Home-made forgeries: Wasendorf said in his confession that he forged bank statements and bank correspondence using Adobe Photoshop, scanners, Excel and printers, which regulators admitted fooled them.

Similarly, Marc Dreier forged financial statements and other documents using basic methods as part of a Ponzi scheme that brought down his eponymous New York law firm.

Mark Zimbelman, a professor of accounting at Brigham Young University in Provo, Utah, writes that regulators and auditors are “easy to fool if all they are doing is checking for supporting documents, given today’s technology.” A more skeptical approach raises the chances of detection, according to Zimbelman, but “most auditors and regulators are not too hard to fool…because they just want to dot the i and cross the t.”

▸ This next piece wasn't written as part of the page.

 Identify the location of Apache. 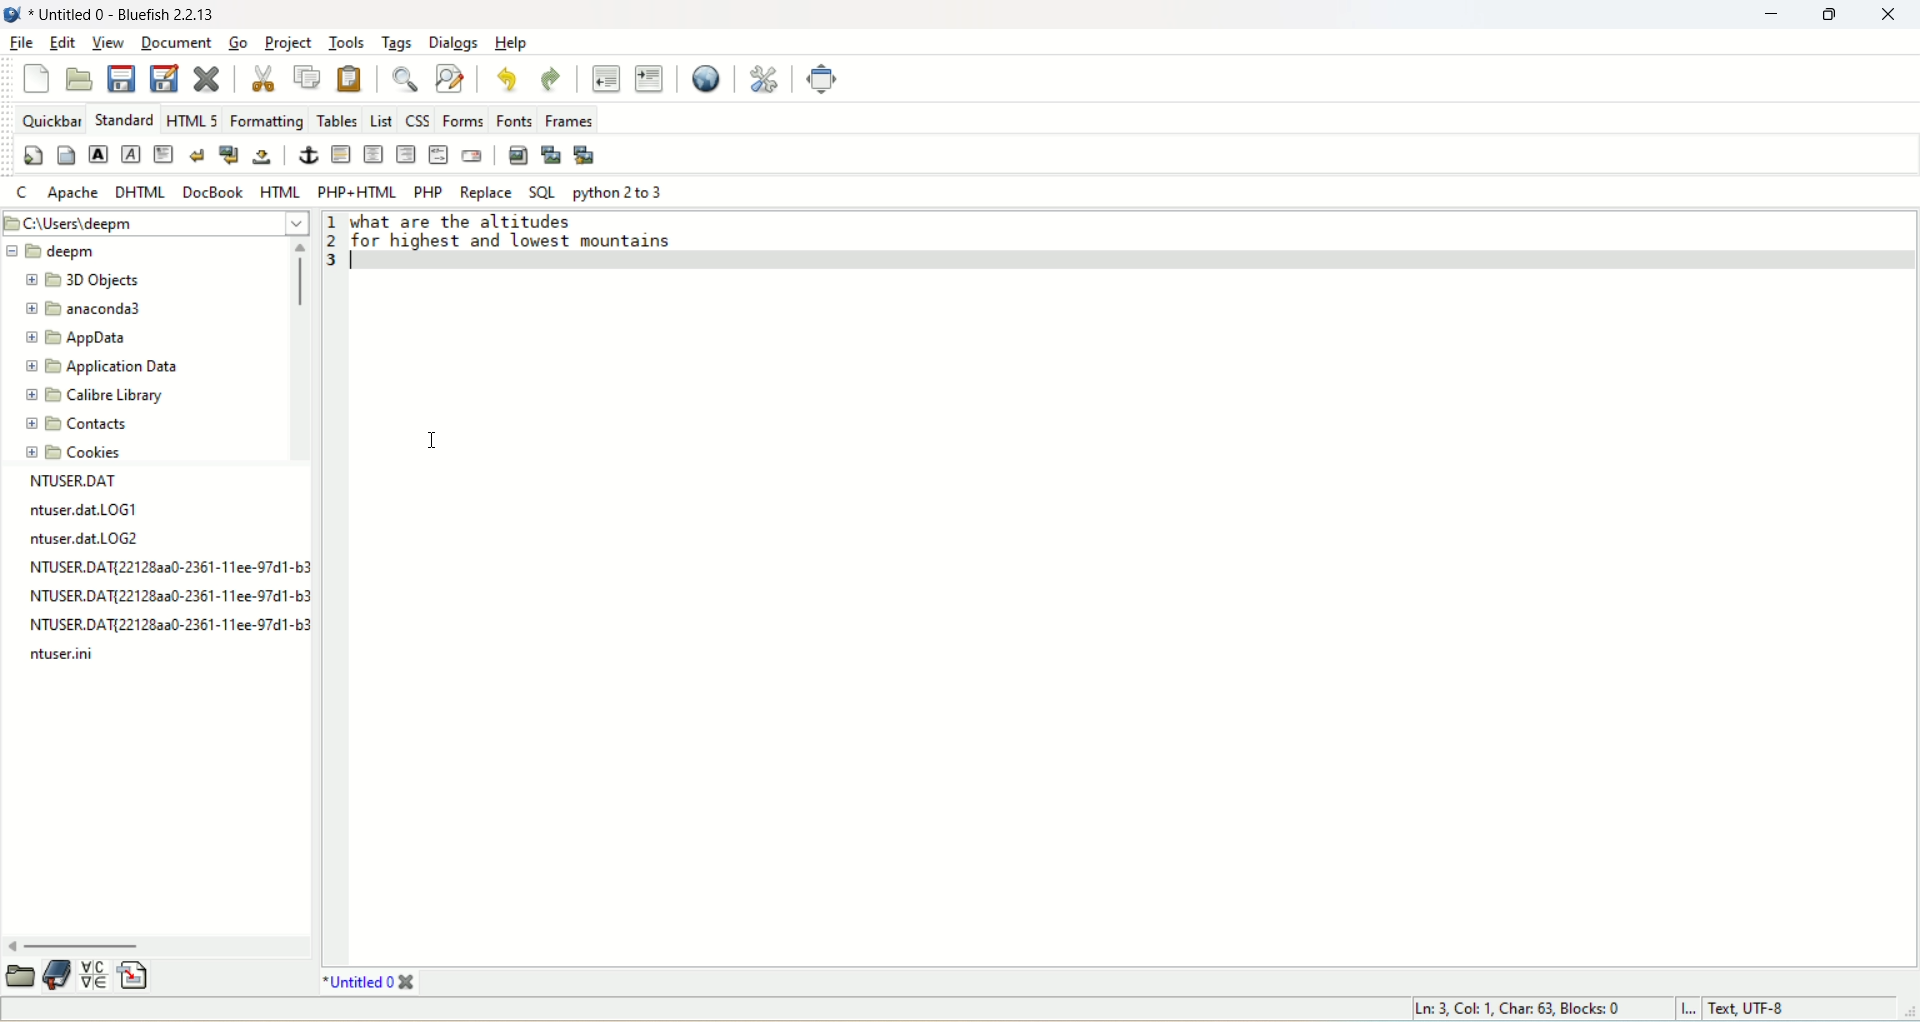
(72, 193).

Financial respectability: Bernie Madoff had been chairman of the board of directors at the Nasdaq Stock Market and sat on the board of governors of the National Association of Securities Dealers. Wasendorf sat on an advisory committee at the National Futures Association, the body responsible for oversight of firms such as his own.

Such positions of responsibility can “legitimize” fraudsters in the eyes of investors and regulators, said Ken Springer, president of investigative firm Corporate Resolutions Inc.

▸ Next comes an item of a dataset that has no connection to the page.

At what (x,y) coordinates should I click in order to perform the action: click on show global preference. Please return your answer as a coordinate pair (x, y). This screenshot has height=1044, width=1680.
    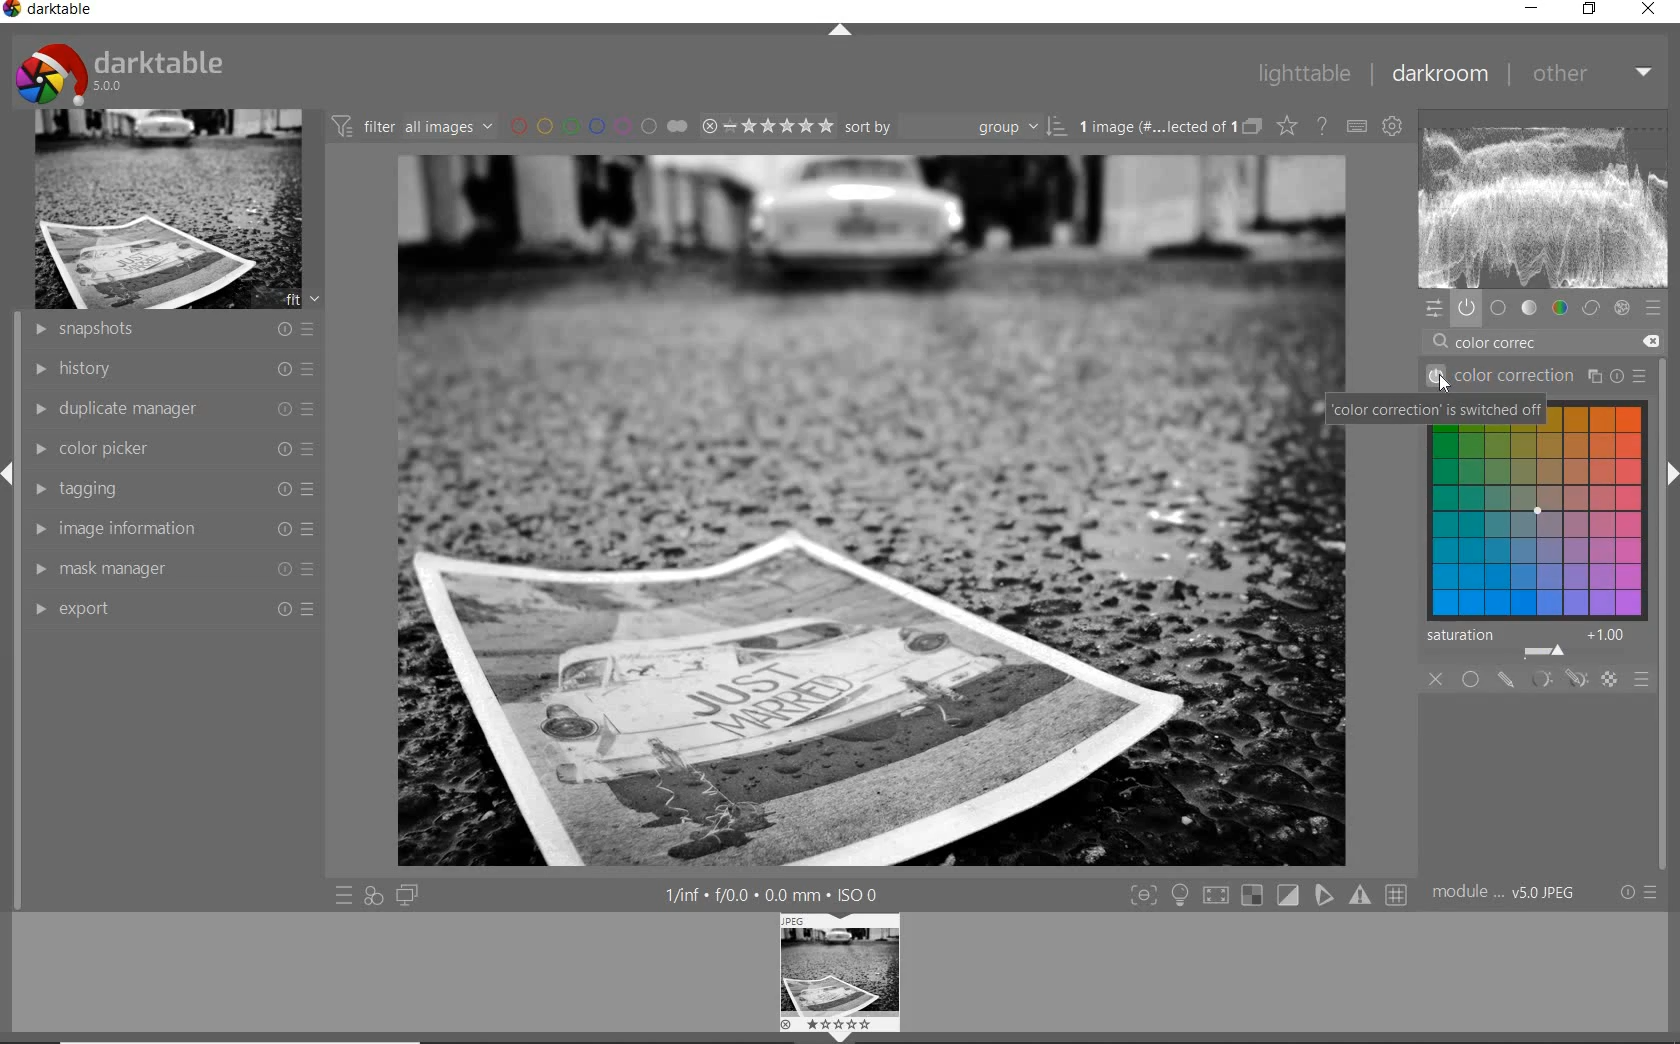
    Looking at the image, I should click on (1390, 127).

Small-time accountants: It’s a familiar pattern: Wasendorf’s auditor was a single-proprietor business operating from a Chicago suburb; R. Allen Stanford used a small firm in Antigua; Madoff employed a small shop in a New York City suburb; and Bayou Hedge Fund Group created its own accounting firm to hide its fraud.

Springer said investors and customers should look at whether a firm’s accountant measures up to the size and complexity of its business. “That’s a basic question you should be asking,” he said.

Pillar of the community: Stanford was a hero to many in Antigua, where he based his financial empire, and Scott Rothstein donated millions of dollars to charity and spent lavishly on himself with fraudulent gains from a Ponzi scheme.

Wasendorf relocated the headquarters of Peregrine to Cedar Falls, Iowa, and made other investments in the city. The Wall Street Journal described how he spent decades building an “image as a business kingpin and philanthropist.”

Such a sterling public image can lull outsiders into a misplaced sense of security.